* Given passage *
┄┄┄┄┄┄┄┄┄┄
# Preprocessing

## Import libraries

In [1]:
from sklearn.feature_extraction.text import TfidfVectorizer
from nltk.stem import SnowballStemmer,WordNetLemmatizer
from sklearn.model_selection import train_test_split
from sklearn.decomposition import PCA
from collections import defaultdict
from nltk.corpus import stopwords
from string import punctuation
from nltk import pos_tag
import numpy as np
import pandas as pd
import pickle
import nltk
import sys
import os
import re

## Preprocessing Keys

In [2]:
stop_words = set(stopwords.words('english'))
tag_map = defaultdict(lambda : "n")
tag_map['J'],tag_map['V'],tag_map['R'] = "a","v","r"
stemmer = SnowballStemmer('english')
lemmatizer = WordNetLemmatizer()

replacements=[(r"\b([A-Za-z]+)'s\b", '\\1 is'),(r"\b([A-Za-z]+)'re\b", '\\1 are'),
              (r"\b([A-Za-z]+)'ve\b", '\\1 have'),(r"\b([A-Za-z]+)'ll\b", '\\1 will'),
              (r"\b([A-Za-z]+)n't\b", '\\1 not'),
              ("whats","what is"),("whos","who is"),("wheres","where is"),
              ("whens","when is"),("hows","how is"),(" im ","i am"),
              ("hes","he is"),("shes","she is"),("thats","that is"),
              ("theres","there is"),("isnt","is not"),("wasnt","was not"),
              ("arent","are not"),("werent","were not"),("cant","can not"),
              ("cannot","can not"),("couldnt","could not"),("dont","do not"),
              ("didnt","did not"),("shouldnt","should not"),("wouldnt","would not"),
              ("doesnt","does not"),("havent","have not"),("hasnt","has not"),
              ("hadnt","had not"),('\s+',' '), # replace multi space with one single space
              (" J K ", " JK "),("banglore", "Banglore"),("bangalore", "Banglore"),("bengaluru", "Banglore"),
              ("Find", "find"), ("Method", "method"),("Astrology", "astrology"),
              ("bestfriend", "best friend"),(" bf ","boy friend"),(" gf "," girl friend "),
              ("boyfriend"," boy friend "),("girlfriend","girl friend"),
              ("programing", "programming"),("calender", "calendar"),("intially", "initially"),
              ("quikly", "quickly"),("imrovement", "improvement"),("demonitization", "demonetization"),
              (" dms ", "direct messages "),("upvote", "up vote"),(" downvotes ", " up votes "),
              ("ios", "operating system"),(" iPhone ", " phone "),(" iphone ", " phone "),
              (" i phone ", " phone "),(" cs ", " computer science "),(" cse ", " computer science "),
              (" CS ", " computer science "),(" CSE ", " computer science "),
              ("KMs", " kilometers "),("kms", " kilometers "),("actived", "active"),
              (" UK ", " England "),(" uk ", " England "),(" u s ", " America "),(" USA ", " America "),
              (" US "," America "),("the US", "America"),(" usa ", " America "),
              ("e-mail", "email"),(" 9 11 ", "911"),(" b g ", " bg "),("60k", " 60000"),
              ('₹',' rupee '), (' txt '," text "),(" OS "," operating system "), ("Wi-Fi", "wifi"),
              ("cgpa","gpa"),("watsapp","whatsapp"),("tution", "tuition"),
              (" II ", " two "),(" III ", " three "),(" V ", " five "),
              ("1st"," one "),("2nd"," two "),("3rd"," three "),("4th"," four "),(" 10th "," ten "),
              (" 12th "," twelve "),(" 00 "," 0 "),(" 000 "," 0 "),(" 0000 "," 0 "),(" 0 "," zero "),
              (" 1 "," one "),(" 01 "," one "),(" 2 "," two "),(" 3 "," three "),(" 4 "," four "),
              (" 10 "," ten "),(" 20 "," twenty "),(" 50 "," fifty "),(" 100 "," hundred "),
              (" 1000 "," thousand "),(r"\0rs ", " rs "),(r"\'s", " "),(r"\'ve", " have "),
              (r"\'d", " would "),(r"\'ll", " will "),(r"\0s", "0"),(r"\s{2,}", " "),(r"[^A-Za-z0-9]", " ")
┄┄┄┄┄┄┄┄┄┄
* Information supplied *

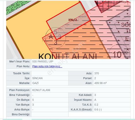Click the İnşaat Nizamı value A
This screenshot has width=135, height=120.
pos(95,100)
┄┄┄┄┄┄┄┄┄┄
* Exercise requirements *
A - Answer these from the preprocessing code:
(i) What language argument is passed to SnowballStemmer?
(ii) What value does tag_map return by default?
(iii) What replacement string is given for "demonitization"?
B - Reproduce the preprocessing code character for character, beginning at the words that contain "## Preprocessing Keys" and stopping after "stemmer = SnowballStemmer('english')".
The listing is not needed for the work here.

* Results in order *
A -
(i) 'english'
(ii) "n"
(iii) "demonetization"

B -
## Preprocessing Keys

In [2]:
stop_words = set(stopwords.words('english'))
tag_map = defaultdict(lambda : "n")
tag_map['J'],tag_map['V'],tag_map['R'] = "a","v","r"
stemmer = SnowballStemmer('english')